La Grand’-Côte ou la côte Sauvage est toute cette partie de l’île qui regarde le large, les infinis de l’Océan ; partie sans cesse battue par les vents d’Ouest. Ses plages s’étendent sans aucune courbure, droites, infinies, et les brisants de la mer, arrêtés par rien, aussi majestueux qu’à la côte saharienne, y déroulent, sur des lieues de longueur, avec de grands bruits, leur tristes volutes blanches. Région âpre, avec des espaces déserts ; région de sables, où de tout petits arbres, des chênes-verts nains s’aplatissent à l’abri des dunes. Une flore spéciale, étrange et, tout l’été, une profusion d’œillets roses qui embaument. Deux ou trois villages seulement, séparés par des solitudes ; villages aux maisonnettes basses, aussi blanches de chaux que des kasbah d’Algérie et entourées de certaines espèces de fleurs qui peuvent résister au vent marin. Des pêcheurs bruns y habitent : race vaillante et honnête, restée très primitive à l’époque dont je parle, car jamais baigneurs n’étaient venus dans ces parages.

Sur un vieux cahier oublié, où ma sœur avait écrit (à ma manière absolument) ses impressions de cet été-là, je trouve ce portrait de notre logis :

C’était au milieu du village, sur la place, chez M. le maire.

Car la maison de M. le maire avait deux ailes, bien étendues sans mesurer l’espace.

Elle éclatait au soleil, éblouissante de chaux ; ses contrevents massifs, tenus par des gros crochets de fer, étaient peints en vert foncé suivant l’usage de l’île. Un parterre était planté en guirlande tout alentour, poussant vigoureusement dans le sable : des belles-de-jour, qui dépassaient de leurs jolies têtes jaunes, roses ou rouges, des fouillis de résédas, et qui s’épanouissaient à midi, avec une douce odeur d’oranger.

En face, un petit chemin creux ensablé descendait rapidement à la plage.

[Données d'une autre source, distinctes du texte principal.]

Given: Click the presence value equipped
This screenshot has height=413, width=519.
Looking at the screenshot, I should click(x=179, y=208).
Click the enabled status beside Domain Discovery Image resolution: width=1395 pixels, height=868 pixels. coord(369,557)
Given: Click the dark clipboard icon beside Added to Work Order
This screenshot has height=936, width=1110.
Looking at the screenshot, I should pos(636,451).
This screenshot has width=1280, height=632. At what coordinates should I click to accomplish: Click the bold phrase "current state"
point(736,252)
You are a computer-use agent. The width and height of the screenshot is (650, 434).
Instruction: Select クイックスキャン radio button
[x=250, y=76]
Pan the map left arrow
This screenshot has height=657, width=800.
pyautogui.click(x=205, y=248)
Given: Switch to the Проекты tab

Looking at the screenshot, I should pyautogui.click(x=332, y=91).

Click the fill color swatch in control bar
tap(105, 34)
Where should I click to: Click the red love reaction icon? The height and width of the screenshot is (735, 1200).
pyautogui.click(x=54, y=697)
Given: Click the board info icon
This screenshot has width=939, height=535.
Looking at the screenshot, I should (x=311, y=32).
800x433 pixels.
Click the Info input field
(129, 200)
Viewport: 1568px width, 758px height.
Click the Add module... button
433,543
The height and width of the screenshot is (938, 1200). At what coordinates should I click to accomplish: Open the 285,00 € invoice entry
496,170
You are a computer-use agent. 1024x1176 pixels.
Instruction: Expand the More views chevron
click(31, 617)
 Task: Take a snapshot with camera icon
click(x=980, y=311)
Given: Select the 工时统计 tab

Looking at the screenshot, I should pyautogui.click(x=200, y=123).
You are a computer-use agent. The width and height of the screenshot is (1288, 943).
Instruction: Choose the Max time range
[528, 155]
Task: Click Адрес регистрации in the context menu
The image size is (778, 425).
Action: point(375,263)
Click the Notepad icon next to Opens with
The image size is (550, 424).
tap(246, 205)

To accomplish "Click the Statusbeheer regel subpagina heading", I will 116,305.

De ce séjour à la grand’côte date ma première connaissance vraiment intime, avec les varechs, les crabes, les méduses, les mille choses de la mer.

Et ce même été vit aussi mon premier amour, qui fut pour une petite fille de ce village. Mais ici encore, pour que le récit soit plus fidèle, je laisse la parole à ma sœur et, dans le vieux cahier, je copie simplement :

À la douzaine, tous bruns et hâlés, trottinant avec leurs petits pieds nus, ils (les enfants des pêcheurs) suivaient Pierre, ou bravement le précédaient, se retournant de temps à autre, et écarquillant leurs beaux yeux noirs… C’est qu’à cette époque, un petit monsieur, c’était chose assez rare dans le pays pour qu’il valût la peine de se déranger.

Par le sentier creux, ensablé, Pierre descendait ainsi chaque jour à la plage accompagné de son cortège. Il courait aux coquilles, qui étaient ravissantes sur cette partie de la côte : jaunes, roses, violettes, de toutes les couleurs vives et fraîches, de toutes les formes les plus délicates. — Il en trouvait qui faisaient son admiration — et les petits, toujours silencieux, qui suivaient, lui en apportaient aussi plein leurs mains, sans rien dire.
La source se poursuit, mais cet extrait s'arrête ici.